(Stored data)
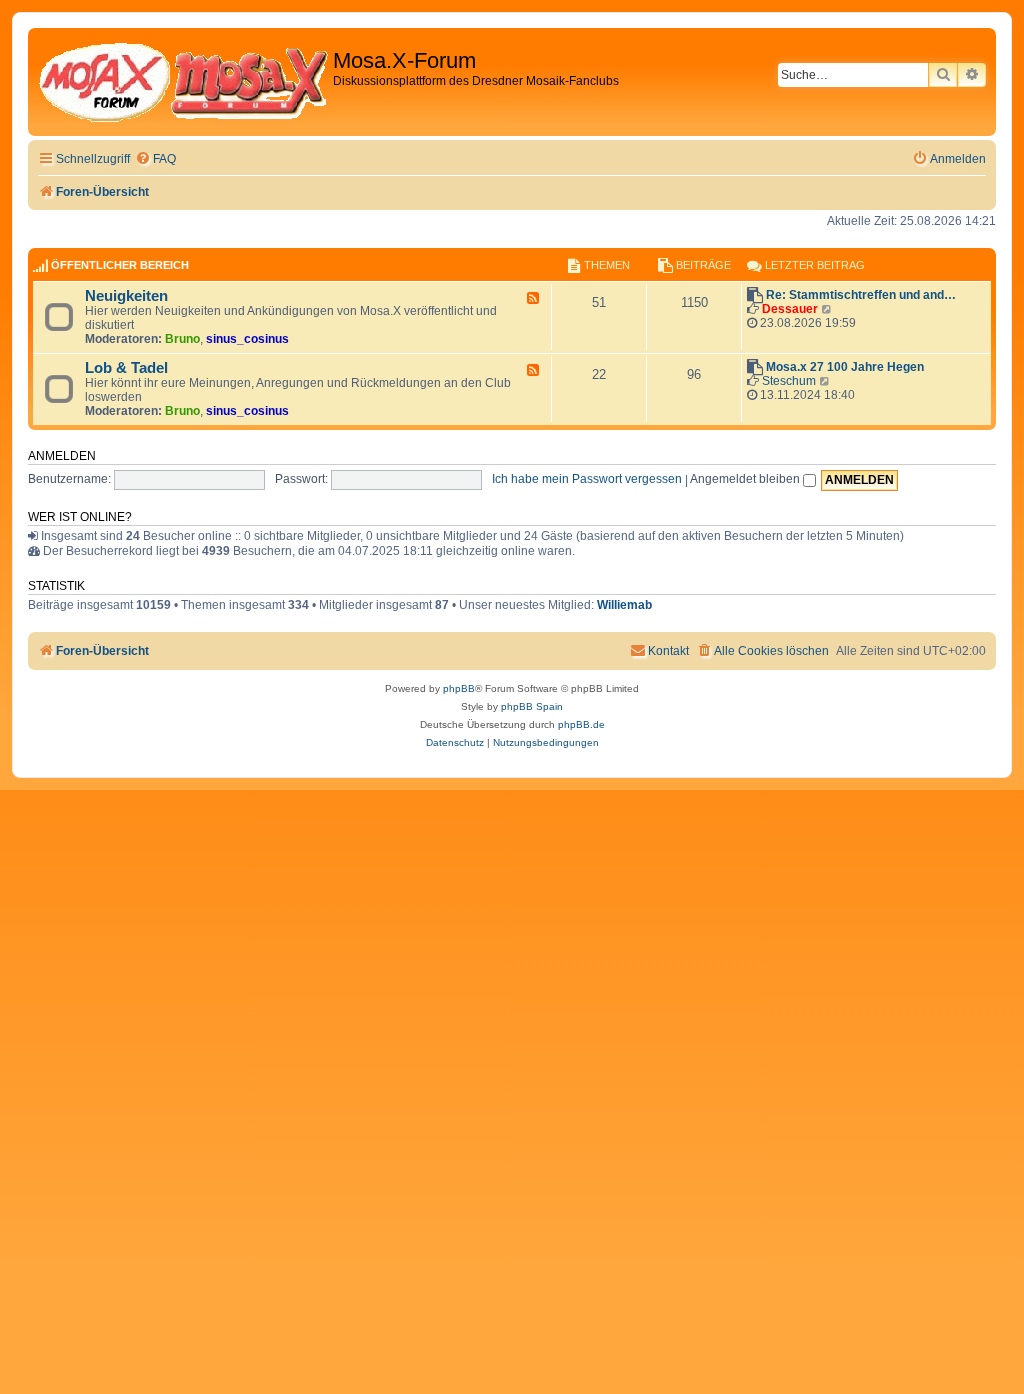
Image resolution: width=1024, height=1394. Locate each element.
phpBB (459, 688)
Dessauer (790, 309)
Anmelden (62, 456)
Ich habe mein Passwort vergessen (587, 479)
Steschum (789, 381)
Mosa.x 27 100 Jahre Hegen (845, 367)
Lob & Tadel (126, 368)
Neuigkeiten (126, 296)
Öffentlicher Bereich (120, 265)
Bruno (182, 339)
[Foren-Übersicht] (183, 82)
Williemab (624, 605)
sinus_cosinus (247, 339)
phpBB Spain (532, 706)
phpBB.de (581, 724)
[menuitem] (155, 159)
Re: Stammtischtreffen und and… (861, 295)
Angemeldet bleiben (746, 479)
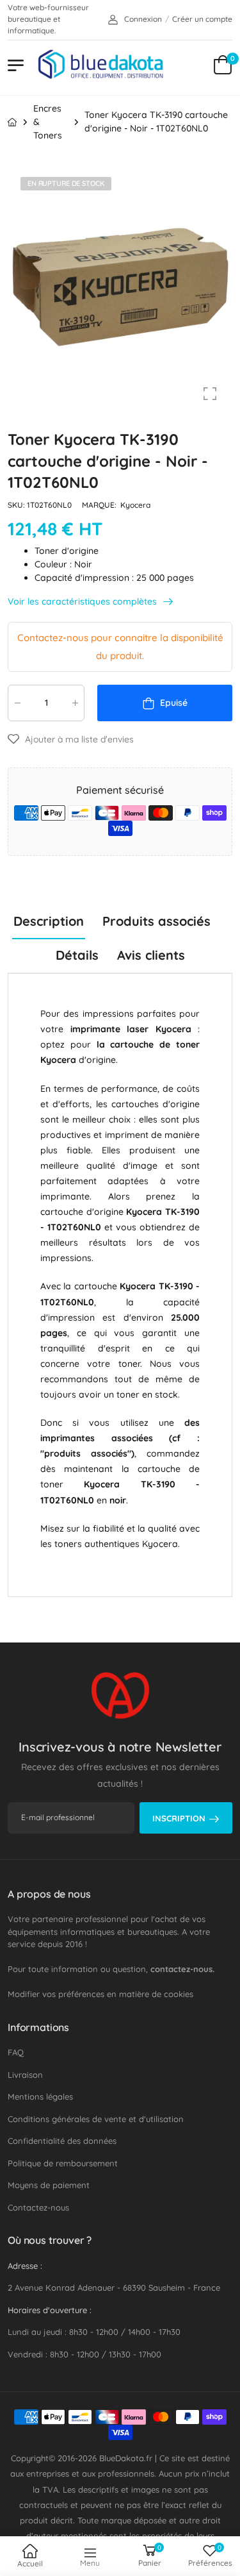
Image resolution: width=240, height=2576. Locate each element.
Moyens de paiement (49, 2185)
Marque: (100, 505)
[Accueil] (12, 122)
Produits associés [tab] (156, 921)
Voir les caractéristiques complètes (83, 601)
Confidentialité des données (62, 2141)
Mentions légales (40, 2096)
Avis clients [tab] (151, 955)
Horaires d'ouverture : (50, 2310)
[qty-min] (17, 703)
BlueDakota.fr (125, 2458)
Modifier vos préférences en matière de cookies (100, 1994)
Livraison (25, 2075)
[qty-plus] (74, 703)
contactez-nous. (182, 1969)
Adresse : (25, 2266)
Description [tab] (48, 921)
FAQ (16, 2052)
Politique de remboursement (63, 2163)
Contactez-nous (38, 2207)
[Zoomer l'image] (210, 393)
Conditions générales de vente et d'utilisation (96, 2119)
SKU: (17, 505)
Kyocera (135, 505)
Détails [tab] (77, 955)
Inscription (178, 1818)
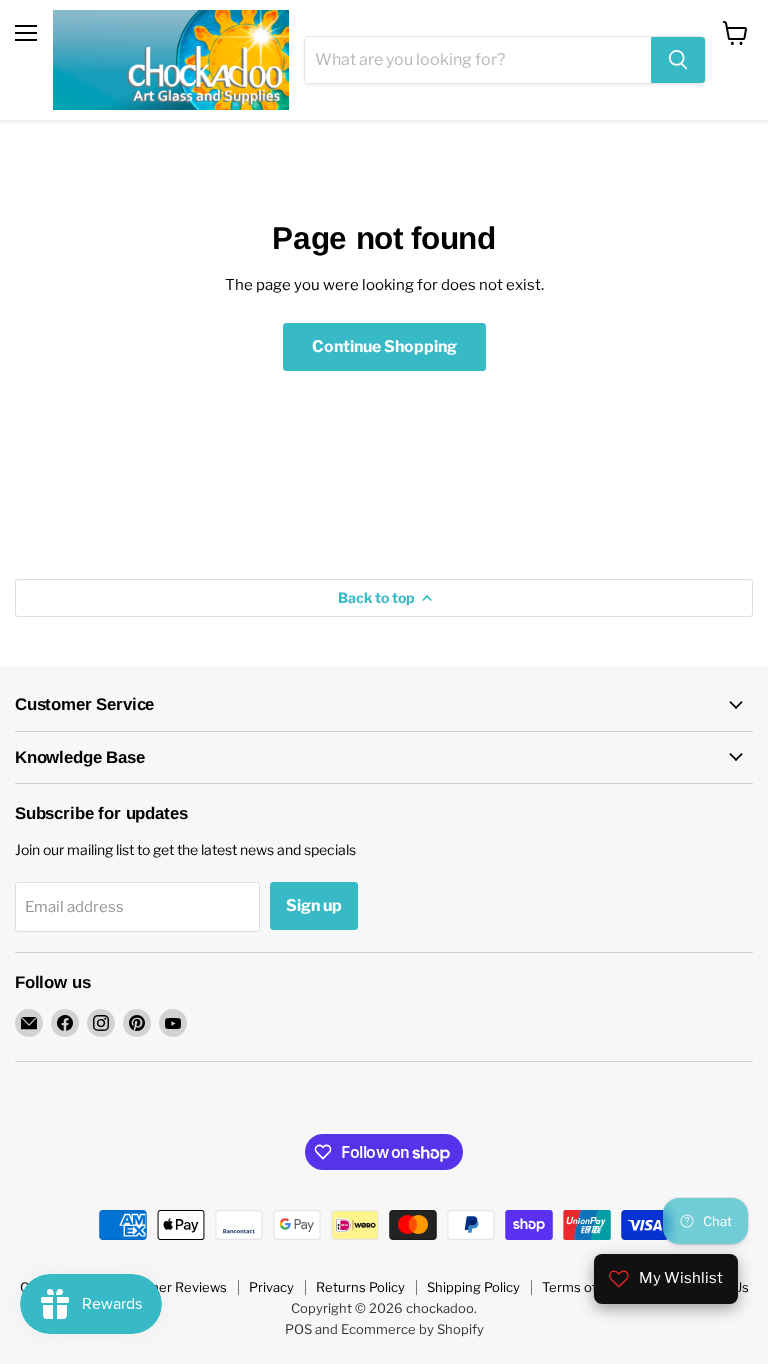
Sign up (314, 905)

§ What to do
Take the records from their first line through the line containing "Voir les caractéristiques complètes (83, 601)" and please return exactly those lines, both ends included, minus the pictures.

§ Response box
Image resolution: width=1024, height=1394. Locate each element.
phpBB (459, 688)
Dessauer (790, 309)
Anmelden (62, 456)
Ich habe mein Passwort vergessen (587, 479)
Steschum (789, 381)
Mosa.x 27 100 Jahre Hegen (845, 367)
Lob & Tadel (126, 368)
Neuigkeiten (126, 296)
Öffentlicher Bereich (120, 265)
Bruno (182, 339)
[Foren-Übersicht] (183, 82)
Williemab (624, 605)
sinus_cosinus (247, 339)
phpBB Spain (532, 706)
phpBB.de (581, 724)
[menuitem] (155, 159)
Re: Stammtischtreffen und and… (861, 295)
Angemeldet bleiben (746, 479)
Image resolution: width=240, height=2576. Locate each element.
Moyens de paiement (49, 2185)
Marque: (100, 505)
[Accueil] (12, 122)
Produits associés [tab] (156, 921)
Voir les caractéristiques complètes (83, 601)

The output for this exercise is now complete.